Sin el menor disimulo ni pudor, me subí los pantalones, me levante y seguí laborando, aunque para esa hora ya quedaba poca gente y la mayoría de los asistentes estaban tan ebrios que ni siquiera notaron el espectáculo. Piensen que las mesas no tienen manteles, por lo que ver de rodillas a una mina entre tres huevones con los pantalones abajo debía ser todo un show, pero a esas alturas ya había superado la barrera del pudor.
            Por fin la noche expiraba y solo restaba irse a dormir, aunque no sabía dónde, pero con la plata que sacara podría pagar un albergue. Los pies me dolían como si hubiera estado parado toda mi vida y soñaba con una cama, cualquier cama, hasta el banco de una plaza me bastaba, pero nada había terminado, faltaba hacer el aseo y al pajarito nuevo le tocan los baños. Una asquerosidad del porte de un edificio. Estaba todo cagado, meado y vomitado, e incluso había misterios irresolubles planteados en ese lugar. Por ejemplo, no podía entender cómo un gil consiguió cagar en el lavamanos. Pero daba lo mismo como estuvieran lo baños, yo tenía que hacer el aseo.

            Seis y media de la mañana y por fin la gratificante recompensa, trece mil de sueldo y tres lucas de propina. Todo hacía un gran total de dieciséis mil pesos. Hasta ahí todo era un sueño, pues, sumando y restando, entre viernes y sábado, juntaría como treinta lucas, dinero más que suficiente para sobrevivir otra semana. Pero había olvidado los perros muertos y debía quince lucas más la cerveza de la mamada. Y mil pesos que pedí para cigarrillos. Total, quedé debiendo luca y ni siquiera me quedó para el albergue.
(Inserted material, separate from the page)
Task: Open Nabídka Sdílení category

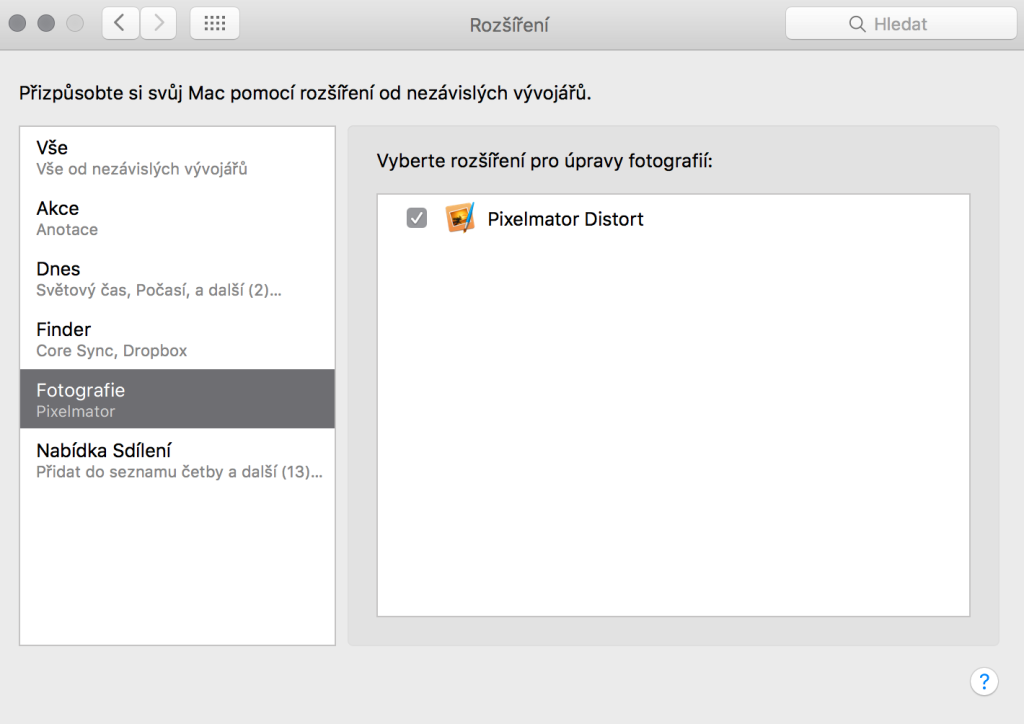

            Cuando nos íbamos o mejor dicho, me iba, porque los demás se fueron a desayunar, adivinen quienes aparecieron: las viejas. Y luego de los saludos y preguntas de rigor, me invitaron a tomar unos tragos. Acepté de inmediato, total, ya no tenía nada que perder. Cincuenta lucas me pagó la de pelo negro y me invitó el almuerzo, lo que me pareció un bonito gesto de su parte.
Entonces decidí que el trabajo de garzón tiene muchas aristas y dificultades, que el horario es complicado, duermes poco y te expones a redadas, perros muertos y peleas, además es agotador, estás toda la noche de pie, tienes que limpiar la mierda de otro y el sueldo no es de lo mejor. En cambio, de puto gano más plata y laburo menos… y cuando me preguntan en qué trabajo, siempre respondo lo mismo: de mozo.